- Developer(s): Battlefront.com
- Publisher(s): Paradox Interactive
- Designer(s): Charles Moylan Stephen Grammont
- Programmer(s): Charles Moylan
- Composer(s): Daniel Sadowski Matt Faller
- Series: Combat Mission
- Platform(s): Windows
- Release: EU: August 3, 2007; NA: August 6, 2007; AU: September 13, 2007;
- Genre(s): Computer wargame
- Mode(s): Single player

= Combat Mission: Shock Force =

2007 video game

Combat Mission: Shock Force is a computer wargame by American studio Battlefront.com in the Combat Mission series of games that covers a fictional United States invasion of Syria, focusing on U.S. Stryker brigades. It was released in 2007, marking the debut of the CMX2 game engine, the second generation of Combat Mission games.

==Overview==
Shock Force depicts fictional battles in the year 2008 between the Syrian Army and US Stryker Brigades. This is the original incarnation of Battlefront.com's Combat Mission series using the new CMX2 game engine. Shock Force features improved graphics and 3D modelling. Modelling of infantry features a 1:1 representation, where every single soldier is depicted in the 3D world by its own animated graphic. The new engine also features real world lighting conditions, and models sun and star positions in the sky. The engine allows the game to be played in real time in addition to the established 60-second incremental format.

Each scenario in the game contains forces drawn from either the US or Syrian Regular Army units utilizing Soviet-bloc equipment such as AK-47 assault rifles and T-72 tanks, with "blue vs. blue" and "red vs. red" scenarios also possible. "Insurgent" units are available as a sub-selection, representing guerrilla forces drawn from the Syrian population.

==Content==
The game shipped in a jewel case with a DVD-ROM and a printed manual. "Special Edition" versions shipped with a printed full-color poster of Syria with unit dispositions of the fictional invasion from the "Task Force Thunder" campaign marked on it, as well as a custom printed mouse pad.

Game content included a campaign of several linked scenarios, pre-made scenarios ("battles"), and maps for the "Quick Battle" system which permitted random play in one or two player mode. The game shipped with a fully operational map and scenario editor as well as a campaign creation tool.

==Reception==

The game received "mixed" reviews according to the review aggregation website Metacritic. GameSpot's review started with the tag line "Combat Mission says good-bye to WWII, but hello to an inept interface, broken AI, and hideous visuals."

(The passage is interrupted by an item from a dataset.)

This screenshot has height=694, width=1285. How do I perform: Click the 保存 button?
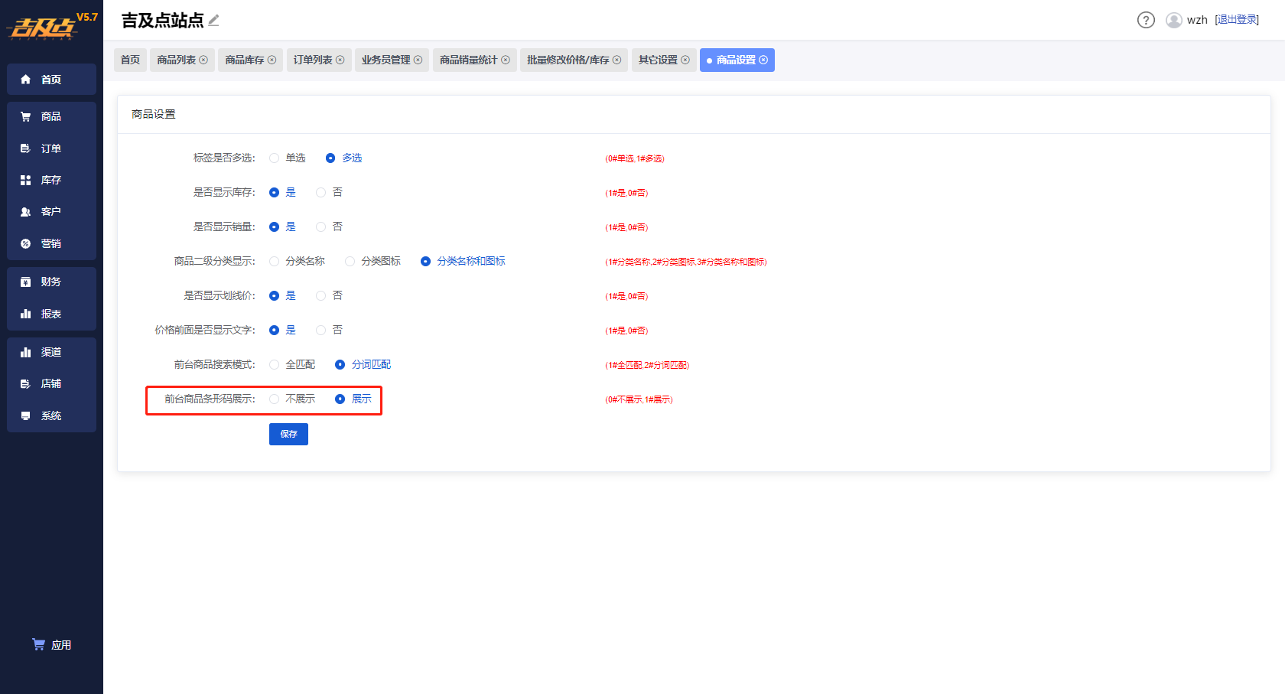[x=288, y=434]
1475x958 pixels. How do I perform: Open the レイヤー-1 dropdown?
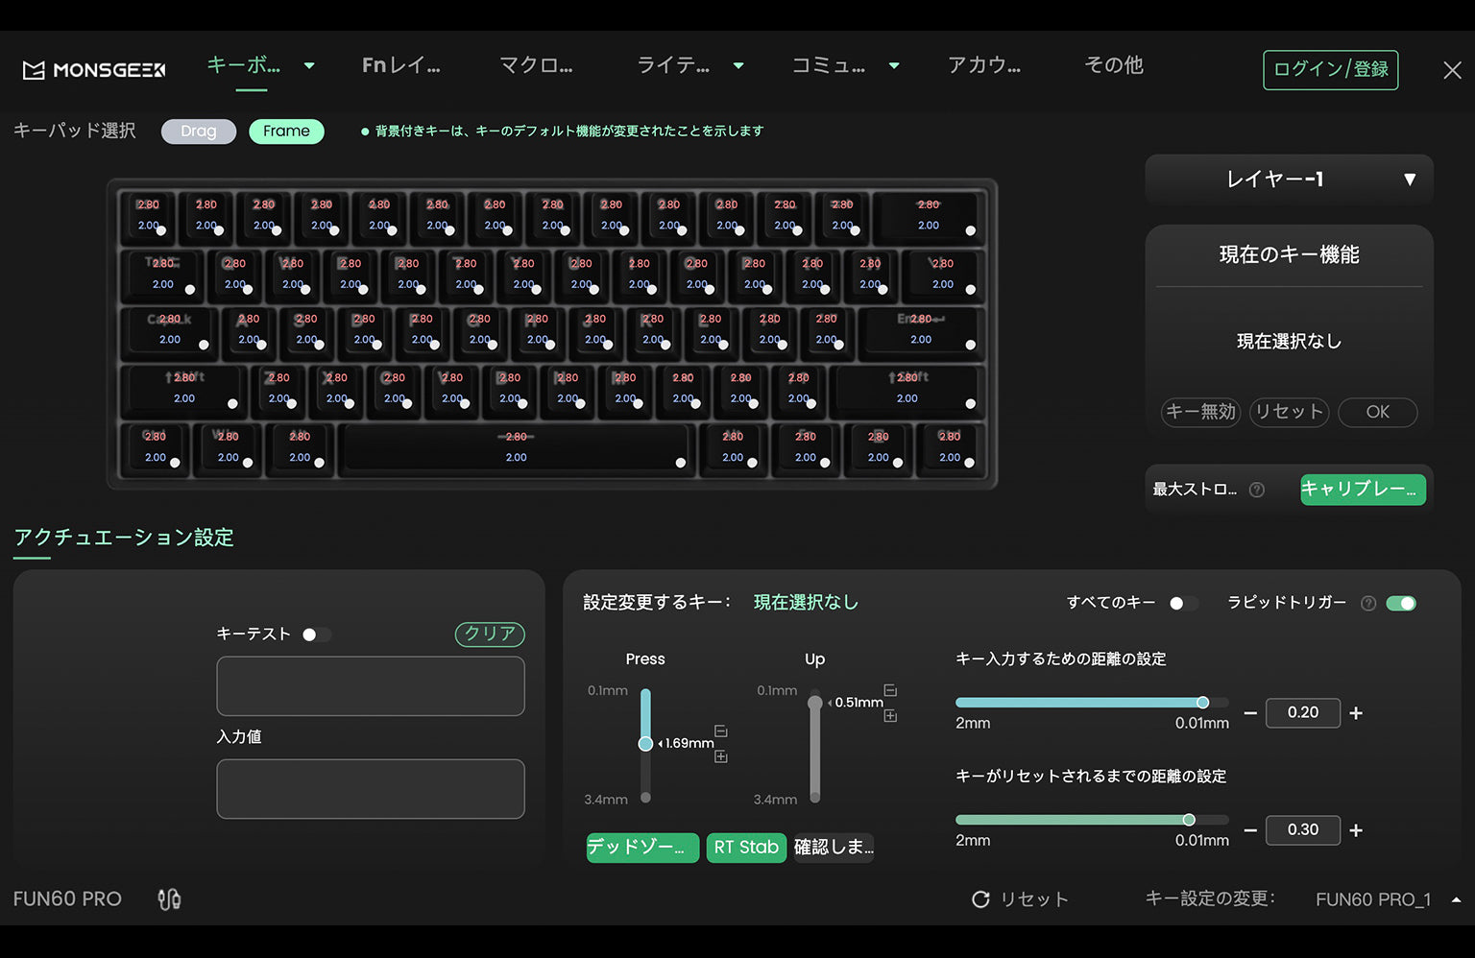(x=1288, y=180)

GamingShogun reviewed a later version of the game after several patches and stated it was "one of the most fun battle simulations" they have ever played.

Aggregate score
| Aggregator | Score |
|---|---|
| Metacritic | 62/100 |

Review scores
| Publication | Score |
|---|---|
| Eurogamer | 5/10 |
| GameSpot | 4.5/10 |
| GameZone | 8/10 |
| IGN | 5.2/10 |
| PC Gamer (UK) | 60% |
| PC Gamer (US) | 50% |
| PC Zone | 60% |

==Expansions==

===Marines===

An expansion, called Combat Mission: Shock Force - Marines, was released in September 2008 and marketed by direct sale through Battlefront's website, requiring Combat Mission: Shock Force to play. The module was sold by direct download, physical disc, or both, and included the latest patch for the Shock Force base game, which was also made available via free download to all non-Marines customers and works without the module for owners of the base game. Content of Marines include an increased number of units, 15 standalone scenarios, a 14-mission campaign, and 25 new Quick Battle maps. New units represent United States Marine Corps and Syrian Airborne troops, as well as regular Syrian units such as the T-90 tank.

Marines received "average" reviews, a bit more positive than the original Shock Force, according to Metacritic. IGN said that Marines was "slightly improved."

Aggregate score
| Aggregator | Score |
|---|---|
| Metacritic | 73/100 |

Review scores
| Publication | Score |
|---|---|
| IGN | 6.7/10 |
| PC Gamer (UK) | 75% |

===British Forces===
A second expansion module was released on July 29, 2009, bringing the British Armed Forces to the Syrian battlefield. This new module introduces units, vehicles and weapons currently in service with the British military, such as the Challenger 2 tank and Warrior IFV, and also includes the US IBCT. There is a new campaign from the British perspective, and new standalone scenarios. There are minor changes to the Syrian side, and the expansion patches the base game to version 1.20.

===NATO===
A third expansion module for the game was announced on May 13, 2010. This module features NATO and Coalition forces, specifically the German, Canadian and Dutch armies.